Friday, December 9, 2011

Sick

I am sick. I have been sick for about 5 years now. I don't want to get cut on without an official dx and they can't seem to be able to figure out what is wrong with me. What I do know is that I agree most with the dx of GERD (of all the ones that have come up) what I am most scared of is that my liver has gotten damaged somewhere along the way. My worries are that I won't have anyone to help me with the kids and if you had ANY idea what a week in the life of us is like... well.... someone has to do what I do and that someone is always me. I would insert a smart-ass remark right now but I won't... I just wish I wasn't always so alone. I never thought in a million years that I would be a single parent of three boys. Now I am moving off this pity pot cause if I don't I am sure to cry and I don't like to cry. Crying is a sign of weakness and besides that your tired afterwards and I can't afford to be more tired then I already am.

It is a Friday night.. I have not ate since Tuesday and I really can't count that since I ended up throwing all of that up before the night ended.

*insert off topic... I just heard my three year old telling the puppy to get some act right or he would be going back in his house!... I wonder where he heard that one from? :)

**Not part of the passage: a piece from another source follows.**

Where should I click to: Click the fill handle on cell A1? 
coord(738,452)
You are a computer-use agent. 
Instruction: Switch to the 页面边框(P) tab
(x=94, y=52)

But I digress, I am weak and tired... I didn't turn my term paper in but I am going to send it in late along with my ER notes. I just really don't have time right now... I was hoping to wait until the boys were older. I know that dinners and stuff will come from all my friends and I will probably have one or two who will come clean for me once or twice but what will be the hardest is getting the kids to and from school and getting homework done and baths and bedtime... that will be the part I am not looking forward to. oh well, it is life and it is the one that apparently God designed for me.

I find myself just simply praying... for God's will and some wisdom, because I obviously have no idea what I am doing. I also find that I can almost hear him telling me that I need to stop trusting him to heal me and start trusting him to see me safely through surgery and healing.